[MUD-Dev] Striving for originality

Kwon Ekstrom justice at softhome.net
Tue Jun 11 20:02:14 CEST 2002


From: "Matt Mihaly" <the_logos at achaea.com>
> On Fri, 7 Jun 2002, Kwon Ekstrom wrote:
>> From: "Matt Mihaly" <the_logos at achaea.com>

> People play basketball quite regularly too, and yet there's only
> one Jordan.

Yes, but there's alot of good basketball players too, and I don't
think Jordan would score many points standing on the court all by
himself against several of his peers.

> I doubt I could, in fact, beat Achaea's top combatants right
> now. I tend to be quite good at combat, so with some practice, who
> knows, but they spend their time mastering combat. I spend mine
> running the world. There's simply no way I or any of my admins
> (who all have their duties) could compete with players who have
> that much time to practice combat.

I never said that it had to be the admins, in a starting mud it
should be the admins, and I tend to be amung the best pkers on every
mud I've bothered the spend the time doing it.  What I did say was
that it should be done.  My personal experience after several years
of pvp is that if a newbie comes on and a player kills them, then
another player kills that player because of it... the newbie tends
to kill players who kill newbies when he gains some ability.  With
that in mind, over time the "majority" of your players will defend
newbies.  And only the most annoying of newbies end up being killed
(because the players who would normally help them are too busy
thanking the killer for shutting him up)

>> What I was suggesting is that the players themselves enforce the
>> rules.  If you login and start killing and looting all the newbie
>> pkers, and some players come up and kill and loot you because of
>> it, you learn not to kill and loot newbies (unless you can take
>> the people who'll come after you as a result).
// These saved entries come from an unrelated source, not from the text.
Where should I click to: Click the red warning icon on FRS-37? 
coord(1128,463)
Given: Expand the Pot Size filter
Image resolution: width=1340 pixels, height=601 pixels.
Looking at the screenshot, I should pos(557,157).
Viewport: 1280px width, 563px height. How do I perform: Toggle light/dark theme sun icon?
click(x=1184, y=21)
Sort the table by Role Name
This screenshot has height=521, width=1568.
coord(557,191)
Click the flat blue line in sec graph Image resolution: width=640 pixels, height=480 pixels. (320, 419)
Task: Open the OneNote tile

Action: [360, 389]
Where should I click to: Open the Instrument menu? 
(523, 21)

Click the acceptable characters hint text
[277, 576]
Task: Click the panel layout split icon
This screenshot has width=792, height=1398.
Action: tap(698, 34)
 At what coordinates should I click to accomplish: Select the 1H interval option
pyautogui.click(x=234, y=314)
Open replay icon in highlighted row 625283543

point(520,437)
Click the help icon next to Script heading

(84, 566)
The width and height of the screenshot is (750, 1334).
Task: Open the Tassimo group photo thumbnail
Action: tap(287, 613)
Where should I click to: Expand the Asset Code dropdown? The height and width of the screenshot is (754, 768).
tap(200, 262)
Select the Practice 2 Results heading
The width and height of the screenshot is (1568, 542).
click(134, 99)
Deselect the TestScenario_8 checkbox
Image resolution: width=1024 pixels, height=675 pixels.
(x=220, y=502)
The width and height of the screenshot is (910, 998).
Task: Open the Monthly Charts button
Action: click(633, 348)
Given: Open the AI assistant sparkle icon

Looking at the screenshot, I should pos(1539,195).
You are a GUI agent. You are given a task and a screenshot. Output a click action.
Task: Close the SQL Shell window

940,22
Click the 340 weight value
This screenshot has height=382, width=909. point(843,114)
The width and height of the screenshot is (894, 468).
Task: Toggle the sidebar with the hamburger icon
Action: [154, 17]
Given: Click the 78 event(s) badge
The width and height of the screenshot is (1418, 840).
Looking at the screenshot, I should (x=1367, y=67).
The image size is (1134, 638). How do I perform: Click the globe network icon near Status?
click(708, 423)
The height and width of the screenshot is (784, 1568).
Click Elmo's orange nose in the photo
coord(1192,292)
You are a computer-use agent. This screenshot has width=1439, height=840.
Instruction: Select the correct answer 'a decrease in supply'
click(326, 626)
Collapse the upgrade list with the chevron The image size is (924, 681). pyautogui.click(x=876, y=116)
> It is naive to assume the bullies don't have a large network of
> supporters and friends too. Furthermore, if I'm a leader of Ashtan

I didn't say that the bullies don't have their supporters, but I've
noticed something over years and years of playing experience.
Bullies may get friends, but generally they have less than helpful
players.  For example, on the last mud I played there was a player
who tended to cheat newbies using their own ignorance, as those
newbies started to learn the game they simply wouldn't do anything
with him.  He eventually left the game because he was being
constantly killed by large groups of the people he used to cheat and
nobody would group with him to kill mobs for more equipment.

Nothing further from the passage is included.